"Seigneur du Royaume silencieux – Les Instrumentalités de la nuit II" de Glen Cook
Après un premier tome (La Tyrannie de la Nuit), dont les traits les plus marquants étaient la complexité et les similitudes assumées avec l’histoire médiévale européenne, plusieurs époques confondues, Glen Cook poursuit le cycle des Instrumentalités de la Nuit avec un deuxième tome à la fois plus massif et enlevé que son prédécesseur (700 pages au compteur et aucun temps mort).
Les lecteurs qui ont survécu à la Tyrannie de la Nuit et à ses deux cents premières pages plus proches d’une thèse d’histoire que de Tolkien, retrouveront avec plaisir le sha-lug Piper Hecht, alias Else Tage, alias le Tueur de Dieux, infiltré au cœur de la patriarchie de Brothe, et frère Chandelle, le parfait, mêlé à son corps défendant aux intrigues politiques du Connec. Le troisième point de vue narratif du roman est celui de Helspeth Bottenoire, princesse héritière de l’empire du Graal, et remplace de ce fait celui de Svavar l’Andorayen, transformé en Instrumentalité de la Nuit à la fin du tome précédent.

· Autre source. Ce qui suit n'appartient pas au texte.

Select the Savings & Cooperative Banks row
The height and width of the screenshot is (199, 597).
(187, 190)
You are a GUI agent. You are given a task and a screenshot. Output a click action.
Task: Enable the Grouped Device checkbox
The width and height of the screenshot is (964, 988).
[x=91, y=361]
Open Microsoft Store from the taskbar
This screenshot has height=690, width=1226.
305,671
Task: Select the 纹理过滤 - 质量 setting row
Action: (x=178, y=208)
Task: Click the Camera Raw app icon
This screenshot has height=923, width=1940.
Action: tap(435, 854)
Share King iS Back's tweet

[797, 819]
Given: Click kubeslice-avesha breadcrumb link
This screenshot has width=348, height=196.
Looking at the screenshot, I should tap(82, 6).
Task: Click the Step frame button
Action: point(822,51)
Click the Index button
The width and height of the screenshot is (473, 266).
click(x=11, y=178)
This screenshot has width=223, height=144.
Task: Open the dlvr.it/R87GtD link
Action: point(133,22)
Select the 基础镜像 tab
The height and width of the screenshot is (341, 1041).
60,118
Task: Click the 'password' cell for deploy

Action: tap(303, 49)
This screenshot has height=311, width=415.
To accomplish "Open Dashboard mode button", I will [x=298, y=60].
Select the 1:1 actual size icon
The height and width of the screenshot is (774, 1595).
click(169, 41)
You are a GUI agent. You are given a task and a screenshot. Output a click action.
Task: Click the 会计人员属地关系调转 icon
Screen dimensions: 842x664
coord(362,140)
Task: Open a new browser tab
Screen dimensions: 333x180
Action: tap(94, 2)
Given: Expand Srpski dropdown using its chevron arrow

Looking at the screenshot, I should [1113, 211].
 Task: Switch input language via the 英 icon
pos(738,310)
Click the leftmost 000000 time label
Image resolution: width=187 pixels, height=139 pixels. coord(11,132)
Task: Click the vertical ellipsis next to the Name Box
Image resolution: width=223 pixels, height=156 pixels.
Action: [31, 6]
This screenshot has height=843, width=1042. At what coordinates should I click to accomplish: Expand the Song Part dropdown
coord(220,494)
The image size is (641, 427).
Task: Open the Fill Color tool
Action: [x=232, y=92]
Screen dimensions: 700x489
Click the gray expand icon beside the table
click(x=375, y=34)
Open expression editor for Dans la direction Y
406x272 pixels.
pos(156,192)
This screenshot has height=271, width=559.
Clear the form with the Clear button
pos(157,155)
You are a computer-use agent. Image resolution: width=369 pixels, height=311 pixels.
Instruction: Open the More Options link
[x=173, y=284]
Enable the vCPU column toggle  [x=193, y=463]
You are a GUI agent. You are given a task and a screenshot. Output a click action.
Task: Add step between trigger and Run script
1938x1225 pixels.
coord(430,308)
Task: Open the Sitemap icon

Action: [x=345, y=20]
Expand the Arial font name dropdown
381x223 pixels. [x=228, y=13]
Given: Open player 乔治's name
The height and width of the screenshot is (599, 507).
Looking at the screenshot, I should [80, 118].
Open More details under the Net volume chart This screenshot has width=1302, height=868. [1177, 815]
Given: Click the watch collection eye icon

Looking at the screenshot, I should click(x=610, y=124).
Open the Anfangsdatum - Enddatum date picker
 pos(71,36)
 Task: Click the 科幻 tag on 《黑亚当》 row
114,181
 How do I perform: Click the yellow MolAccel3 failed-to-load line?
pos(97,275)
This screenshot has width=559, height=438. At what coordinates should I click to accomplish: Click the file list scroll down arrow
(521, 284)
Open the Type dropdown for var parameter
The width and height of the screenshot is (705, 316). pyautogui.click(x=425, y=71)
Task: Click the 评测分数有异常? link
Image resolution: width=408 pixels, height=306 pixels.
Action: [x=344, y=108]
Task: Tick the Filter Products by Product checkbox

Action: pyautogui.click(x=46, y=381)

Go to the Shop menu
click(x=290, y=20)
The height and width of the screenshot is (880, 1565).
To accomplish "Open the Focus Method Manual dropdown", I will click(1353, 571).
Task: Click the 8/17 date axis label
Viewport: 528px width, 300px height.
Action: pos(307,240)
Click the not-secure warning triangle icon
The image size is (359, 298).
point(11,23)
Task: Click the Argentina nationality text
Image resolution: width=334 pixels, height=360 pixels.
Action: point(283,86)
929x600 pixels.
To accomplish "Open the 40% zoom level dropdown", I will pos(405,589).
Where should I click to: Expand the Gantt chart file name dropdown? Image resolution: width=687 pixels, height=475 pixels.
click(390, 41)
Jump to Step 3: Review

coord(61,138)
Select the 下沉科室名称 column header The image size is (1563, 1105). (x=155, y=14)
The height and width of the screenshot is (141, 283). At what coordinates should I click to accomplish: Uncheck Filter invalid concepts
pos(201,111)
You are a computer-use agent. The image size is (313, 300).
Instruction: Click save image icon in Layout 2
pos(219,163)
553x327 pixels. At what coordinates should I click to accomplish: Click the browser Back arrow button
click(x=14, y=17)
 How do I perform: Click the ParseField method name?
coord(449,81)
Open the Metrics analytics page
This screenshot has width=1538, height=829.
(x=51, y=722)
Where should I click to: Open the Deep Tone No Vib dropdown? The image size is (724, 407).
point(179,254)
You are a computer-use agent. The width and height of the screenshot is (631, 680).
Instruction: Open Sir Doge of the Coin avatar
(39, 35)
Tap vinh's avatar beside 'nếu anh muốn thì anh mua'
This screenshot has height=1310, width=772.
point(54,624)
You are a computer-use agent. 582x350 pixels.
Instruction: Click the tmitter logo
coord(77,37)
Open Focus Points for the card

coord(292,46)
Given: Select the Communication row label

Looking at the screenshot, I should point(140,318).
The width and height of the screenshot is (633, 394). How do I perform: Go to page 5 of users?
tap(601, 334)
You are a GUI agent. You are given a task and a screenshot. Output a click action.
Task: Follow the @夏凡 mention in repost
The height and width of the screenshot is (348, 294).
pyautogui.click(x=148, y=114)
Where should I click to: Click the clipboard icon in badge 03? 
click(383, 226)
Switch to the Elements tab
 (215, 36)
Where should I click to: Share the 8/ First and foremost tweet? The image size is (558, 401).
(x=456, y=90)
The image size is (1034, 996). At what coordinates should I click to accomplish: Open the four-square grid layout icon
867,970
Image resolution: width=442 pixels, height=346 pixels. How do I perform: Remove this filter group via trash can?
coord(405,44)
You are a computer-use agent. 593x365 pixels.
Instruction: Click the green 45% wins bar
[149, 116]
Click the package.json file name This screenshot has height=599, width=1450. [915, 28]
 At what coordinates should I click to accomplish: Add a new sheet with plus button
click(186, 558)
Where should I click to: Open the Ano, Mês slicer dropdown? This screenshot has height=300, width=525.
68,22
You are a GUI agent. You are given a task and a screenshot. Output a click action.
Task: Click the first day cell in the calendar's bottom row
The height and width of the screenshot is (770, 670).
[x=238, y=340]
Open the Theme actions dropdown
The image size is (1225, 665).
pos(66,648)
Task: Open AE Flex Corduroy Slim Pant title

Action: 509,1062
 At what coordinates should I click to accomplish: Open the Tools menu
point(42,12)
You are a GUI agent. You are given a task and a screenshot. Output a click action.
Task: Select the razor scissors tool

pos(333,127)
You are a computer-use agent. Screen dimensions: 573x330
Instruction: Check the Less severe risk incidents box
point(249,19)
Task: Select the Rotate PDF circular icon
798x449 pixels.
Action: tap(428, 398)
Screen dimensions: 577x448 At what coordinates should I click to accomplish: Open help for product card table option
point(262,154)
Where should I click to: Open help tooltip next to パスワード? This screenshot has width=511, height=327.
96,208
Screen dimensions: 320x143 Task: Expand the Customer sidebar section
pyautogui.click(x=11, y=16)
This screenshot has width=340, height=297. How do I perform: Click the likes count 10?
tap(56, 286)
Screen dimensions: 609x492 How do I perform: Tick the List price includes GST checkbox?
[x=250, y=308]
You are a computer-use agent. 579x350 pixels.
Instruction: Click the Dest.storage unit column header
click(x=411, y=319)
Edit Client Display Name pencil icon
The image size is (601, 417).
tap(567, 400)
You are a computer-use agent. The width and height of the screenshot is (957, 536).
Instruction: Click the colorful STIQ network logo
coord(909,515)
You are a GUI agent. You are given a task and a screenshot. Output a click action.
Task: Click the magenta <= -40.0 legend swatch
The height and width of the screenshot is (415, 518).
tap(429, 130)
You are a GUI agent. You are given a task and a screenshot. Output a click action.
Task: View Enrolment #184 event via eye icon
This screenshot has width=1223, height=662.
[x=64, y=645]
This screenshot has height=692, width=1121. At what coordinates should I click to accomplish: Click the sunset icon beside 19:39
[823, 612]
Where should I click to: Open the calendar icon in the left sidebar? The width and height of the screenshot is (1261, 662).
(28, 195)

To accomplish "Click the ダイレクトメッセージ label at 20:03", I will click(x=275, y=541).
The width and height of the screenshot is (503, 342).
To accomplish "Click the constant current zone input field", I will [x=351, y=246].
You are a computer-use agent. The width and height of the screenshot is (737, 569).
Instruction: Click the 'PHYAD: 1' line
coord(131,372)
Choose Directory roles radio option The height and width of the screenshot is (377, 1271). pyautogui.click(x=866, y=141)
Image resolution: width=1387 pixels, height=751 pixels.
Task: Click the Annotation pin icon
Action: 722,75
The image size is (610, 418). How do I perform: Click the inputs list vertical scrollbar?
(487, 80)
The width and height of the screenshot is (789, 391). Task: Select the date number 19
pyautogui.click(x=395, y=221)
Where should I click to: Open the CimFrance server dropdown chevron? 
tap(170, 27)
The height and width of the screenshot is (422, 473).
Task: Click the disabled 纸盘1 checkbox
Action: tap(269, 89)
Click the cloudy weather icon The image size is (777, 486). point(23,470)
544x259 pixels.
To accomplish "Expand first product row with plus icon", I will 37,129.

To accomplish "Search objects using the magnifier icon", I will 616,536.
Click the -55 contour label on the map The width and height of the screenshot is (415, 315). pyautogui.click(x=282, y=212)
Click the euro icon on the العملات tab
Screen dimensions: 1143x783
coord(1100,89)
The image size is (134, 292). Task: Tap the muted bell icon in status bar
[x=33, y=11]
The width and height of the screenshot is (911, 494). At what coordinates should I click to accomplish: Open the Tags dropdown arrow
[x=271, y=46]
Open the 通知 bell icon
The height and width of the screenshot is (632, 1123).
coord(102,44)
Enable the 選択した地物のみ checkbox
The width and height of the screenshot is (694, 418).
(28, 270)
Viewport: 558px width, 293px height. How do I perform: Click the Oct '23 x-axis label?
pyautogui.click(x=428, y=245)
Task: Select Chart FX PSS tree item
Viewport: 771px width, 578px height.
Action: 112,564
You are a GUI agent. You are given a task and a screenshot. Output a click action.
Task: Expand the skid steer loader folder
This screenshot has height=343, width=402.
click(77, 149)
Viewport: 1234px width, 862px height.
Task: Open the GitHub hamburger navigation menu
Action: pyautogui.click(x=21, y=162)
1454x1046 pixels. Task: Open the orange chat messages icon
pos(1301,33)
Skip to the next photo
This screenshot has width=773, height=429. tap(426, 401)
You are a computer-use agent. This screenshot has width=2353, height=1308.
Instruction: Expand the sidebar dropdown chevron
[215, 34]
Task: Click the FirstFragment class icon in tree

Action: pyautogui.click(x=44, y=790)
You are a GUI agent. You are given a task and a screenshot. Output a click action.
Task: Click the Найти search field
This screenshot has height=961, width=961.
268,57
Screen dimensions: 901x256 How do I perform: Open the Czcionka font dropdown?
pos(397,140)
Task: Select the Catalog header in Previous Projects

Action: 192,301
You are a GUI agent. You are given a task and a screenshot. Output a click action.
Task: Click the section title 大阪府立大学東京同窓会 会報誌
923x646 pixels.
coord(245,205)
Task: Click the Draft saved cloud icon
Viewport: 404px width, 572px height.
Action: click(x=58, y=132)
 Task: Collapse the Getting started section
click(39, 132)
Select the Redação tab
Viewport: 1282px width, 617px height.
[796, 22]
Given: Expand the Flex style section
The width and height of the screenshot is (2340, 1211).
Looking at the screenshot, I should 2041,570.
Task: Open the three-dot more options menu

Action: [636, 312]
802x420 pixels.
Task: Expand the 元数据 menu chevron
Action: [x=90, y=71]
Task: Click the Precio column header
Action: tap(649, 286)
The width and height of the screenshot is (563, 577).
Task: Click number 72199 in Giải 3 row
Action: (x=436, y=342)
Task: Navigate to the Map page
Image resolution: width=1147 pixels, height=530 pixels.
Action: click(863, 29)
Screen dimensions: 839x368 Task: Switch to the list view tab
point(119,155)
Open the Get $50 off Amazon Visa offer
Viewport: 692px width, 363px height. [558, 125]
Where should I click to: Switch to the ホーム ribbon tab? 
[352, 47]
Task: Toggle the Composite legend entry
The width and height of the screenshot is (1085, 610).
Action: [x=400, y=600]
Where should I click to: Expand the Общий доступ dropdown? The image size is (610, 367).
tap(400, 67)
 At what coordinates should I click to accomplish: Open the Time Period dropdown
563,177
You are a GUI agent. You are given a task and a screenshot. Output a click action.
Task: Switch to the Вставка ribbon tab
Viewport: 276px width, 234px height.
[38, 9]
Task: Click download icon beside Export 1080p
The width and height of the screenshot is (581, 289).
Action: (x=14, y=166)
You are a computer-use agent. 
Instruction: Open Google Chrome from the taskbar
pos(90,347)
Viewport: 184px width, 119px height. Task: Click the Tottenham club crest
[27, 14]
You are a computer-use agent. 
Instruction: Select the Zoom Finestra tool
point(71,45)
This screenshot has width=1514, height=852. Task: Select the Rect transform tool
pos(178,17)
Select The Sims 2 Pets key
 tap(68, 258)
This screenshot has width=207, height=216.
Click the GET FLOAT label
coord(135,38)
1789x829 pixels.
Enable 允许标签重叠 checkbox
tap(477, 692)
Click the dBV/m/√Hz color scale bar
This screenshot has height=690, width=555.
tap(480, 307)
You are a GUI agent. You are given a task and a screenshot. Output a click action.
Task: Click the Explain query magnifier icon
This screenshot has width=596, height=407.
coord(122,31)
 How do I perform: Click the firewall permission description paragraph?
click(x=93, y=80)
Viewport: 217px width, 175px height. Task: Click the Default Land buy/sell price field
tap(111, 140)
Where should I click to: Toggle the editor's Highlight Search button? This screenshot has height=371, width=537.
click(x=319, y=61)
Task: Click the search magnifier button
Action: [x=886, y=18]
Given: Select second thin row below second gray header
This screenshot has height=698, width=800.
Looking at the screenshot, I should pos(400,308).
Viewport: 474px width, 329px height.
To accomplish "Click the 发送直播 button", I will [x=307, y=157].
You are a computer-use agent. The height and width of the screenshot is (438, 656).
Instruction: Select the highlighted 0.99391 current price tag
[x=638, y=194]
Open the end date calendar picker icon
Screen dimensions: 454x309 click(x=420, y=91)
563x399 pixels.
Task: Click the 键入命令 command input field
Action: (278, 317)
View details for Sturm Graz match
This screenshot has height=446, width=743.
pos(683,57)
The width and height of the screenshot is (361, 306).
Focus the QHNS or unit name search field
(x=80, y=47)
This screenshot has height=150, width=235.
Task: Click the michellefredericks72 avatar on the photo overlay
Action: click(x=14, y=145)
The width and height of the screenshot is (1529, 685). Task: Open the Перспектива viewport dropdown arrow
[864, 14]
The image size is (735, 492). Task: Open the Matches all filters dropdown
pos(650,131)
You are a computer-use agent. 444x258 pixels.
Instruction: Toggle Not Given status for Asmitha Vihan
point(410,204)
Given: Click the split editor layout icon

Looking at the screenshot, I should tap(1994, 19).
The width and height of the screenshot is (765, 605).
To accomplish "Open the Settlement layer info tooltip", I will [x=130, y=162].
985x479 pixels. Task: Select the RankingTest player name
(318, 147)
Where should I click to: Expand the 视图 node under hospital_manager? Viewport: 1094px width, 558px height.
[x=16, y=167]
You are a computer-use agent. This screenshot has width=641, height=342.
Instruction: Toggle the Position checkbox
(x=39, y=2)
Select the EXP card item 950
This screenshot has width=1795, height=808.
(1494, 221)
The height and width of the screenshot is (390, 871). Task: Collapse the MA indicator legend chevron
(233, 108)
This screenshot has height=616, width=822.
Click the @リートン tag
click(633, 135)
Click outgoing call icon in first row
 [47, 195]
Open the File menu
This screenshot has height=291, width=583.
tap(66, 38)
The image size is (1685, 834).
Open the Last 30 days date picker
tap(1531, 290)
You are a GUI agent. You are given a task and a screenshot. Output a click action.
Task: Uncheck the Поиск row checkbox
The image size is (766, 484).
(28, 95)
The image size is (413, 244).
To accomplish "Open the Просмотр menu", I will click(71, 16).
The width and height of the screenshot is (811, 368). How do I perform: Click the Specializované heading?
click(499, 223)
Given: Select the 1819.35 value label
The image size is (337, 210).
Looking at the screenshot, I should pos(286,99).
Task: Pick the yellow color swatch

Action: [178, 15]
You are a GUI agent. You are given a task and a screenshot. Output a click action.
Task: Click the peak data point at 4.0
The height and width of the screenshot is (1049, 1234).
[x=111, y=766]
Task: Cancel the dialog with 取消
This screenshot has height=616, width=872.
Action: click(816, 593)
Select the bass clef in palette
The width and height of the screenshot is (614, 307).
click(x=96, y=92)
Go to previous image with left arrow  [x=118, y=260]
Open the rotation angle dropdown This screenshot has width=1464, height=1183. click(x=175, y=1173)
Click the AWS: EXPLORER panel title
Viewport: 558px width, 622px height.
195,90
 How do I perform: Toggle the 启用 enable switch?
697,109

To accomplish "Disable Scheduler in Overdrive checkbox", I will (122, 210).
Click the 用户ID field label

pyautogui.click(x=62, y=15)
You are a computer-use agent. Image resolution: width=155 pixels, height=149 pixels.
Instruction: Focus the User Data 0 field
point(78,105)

Les lecteurs y retrouveront également ce qui fait le sel et la spécificité des romans de Glen Cook : d’une part l’absence de manichéisme, chaque camp ayant des motivations pertinentes, qu’elles soient stratégiques ou liées à l’une des nombreux travers de caractère que le roman met en avant (fanatisme, avidité voire bêtise pure et simple) ; d’autre part des dialogues ciselés et tactiques qu’on pourrait rapprocher de ceux d’un Frank Herbert s’ils n’étaient autant teintés de cynisme nonchalant (les échanges entre Piper et son collègue officier Pinkus sont un régal).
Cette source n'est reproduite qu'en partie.